◆ **Task goal**: Present the stretch of the records below, from the line containing "You are a GUI" through the line containing "People (537, 595)", as a Markdown table with the columns Row and Text. Number each row and omit blank lines.

◆ **Stored records**:
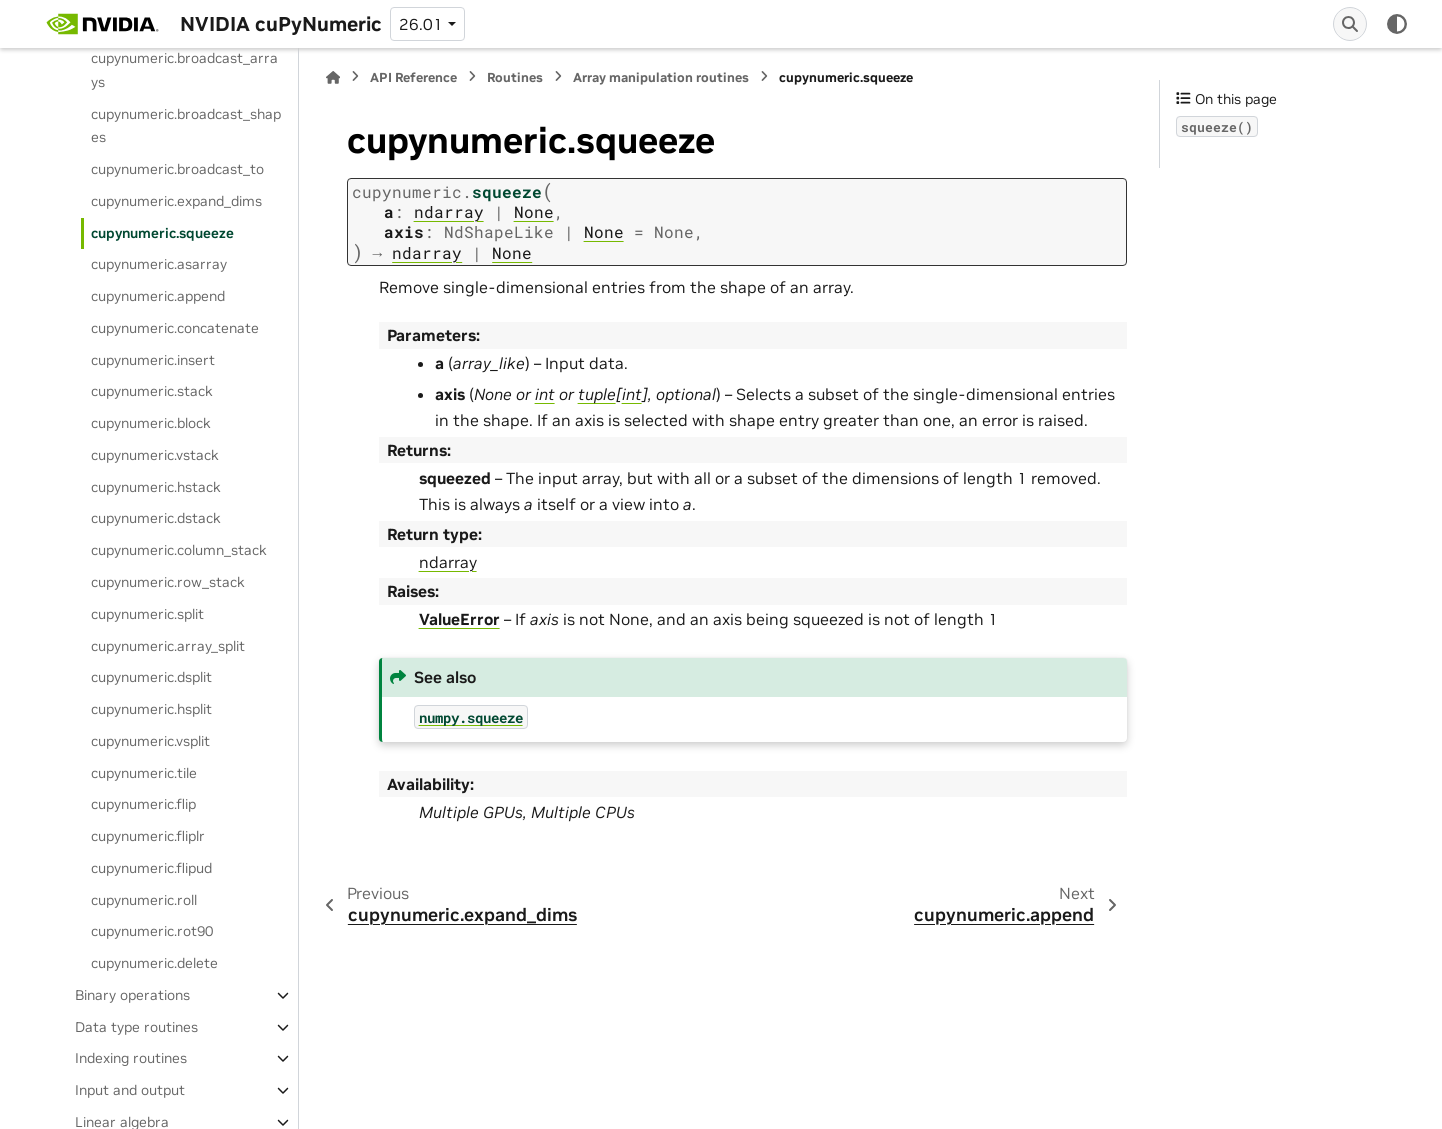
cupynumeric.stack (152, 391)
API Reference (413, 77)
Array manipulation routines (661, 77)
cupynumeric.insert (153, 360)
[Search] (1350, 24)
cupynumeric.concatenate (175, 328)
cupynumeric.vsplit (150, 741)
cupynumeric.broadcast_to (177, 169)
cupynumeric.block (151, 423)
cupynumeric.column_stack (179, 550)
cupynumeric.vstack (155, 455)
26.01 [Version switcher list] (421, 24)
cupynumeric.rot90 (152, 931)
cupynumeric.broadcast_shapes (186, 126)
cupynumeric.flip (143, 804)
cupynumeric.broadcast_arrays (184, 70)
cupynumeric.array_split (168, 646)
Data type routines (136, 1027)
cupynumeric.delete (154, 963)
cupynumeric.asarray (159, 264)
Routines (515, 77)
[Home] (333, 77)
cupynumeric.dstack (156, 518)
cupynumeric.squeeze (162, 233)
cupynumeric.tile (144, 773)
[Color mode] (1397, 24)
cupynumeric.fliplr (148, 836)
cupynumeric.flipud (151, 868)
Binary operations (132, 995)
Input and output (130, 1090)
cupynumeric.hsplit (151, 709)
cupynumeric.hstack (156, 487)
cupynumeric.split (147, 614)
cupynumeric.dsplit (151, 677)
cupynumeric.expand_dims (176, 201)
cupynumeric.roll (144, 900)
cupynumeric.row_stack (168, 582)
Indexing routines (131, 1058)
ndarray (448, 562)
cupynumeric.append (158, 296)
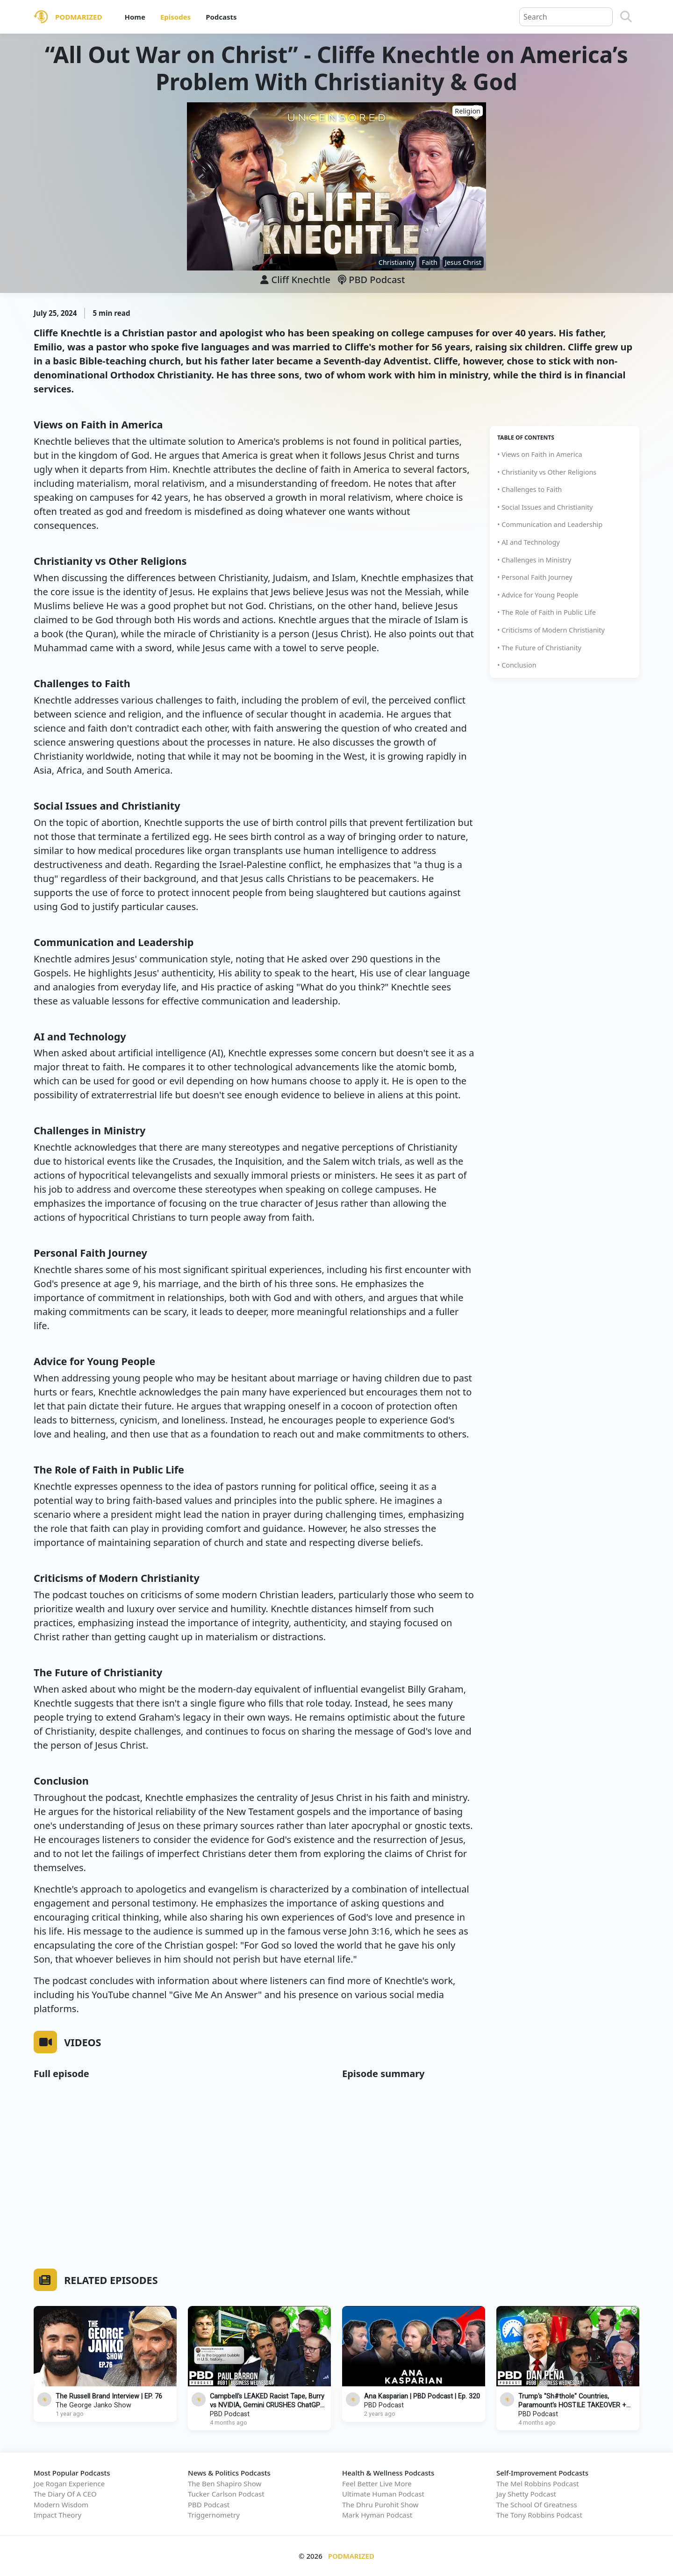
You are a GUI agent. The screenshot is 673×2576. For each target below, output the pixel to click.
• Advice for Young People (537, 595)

==

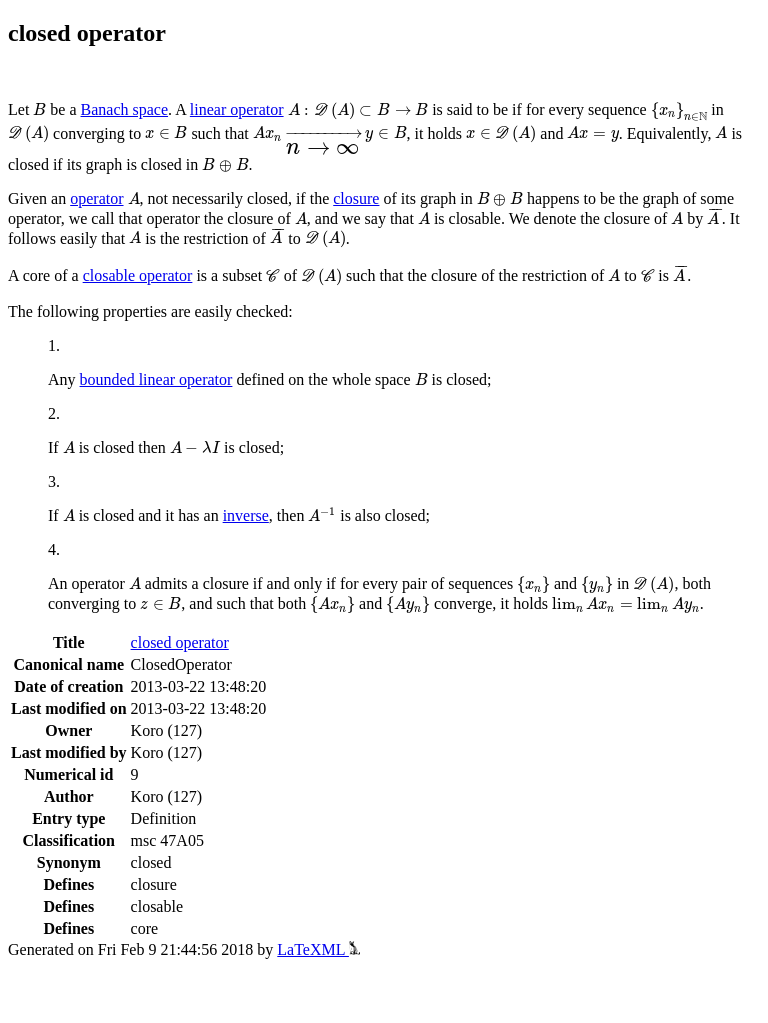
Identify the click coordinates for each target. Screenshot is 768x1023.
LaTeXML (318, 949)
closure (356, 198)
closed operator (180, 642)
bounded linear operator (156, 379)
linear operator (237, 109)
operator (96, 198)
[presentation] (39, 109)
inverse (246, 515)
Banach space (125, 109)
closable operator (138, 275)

◆ **Completed task**:
| Row | Text |
|---|---|
| 1 | You are a GUI agent. The screenshot is 673×2576. For each target below, output the pixel to click. |
| 2 | • Advice for Young People (537, 595) |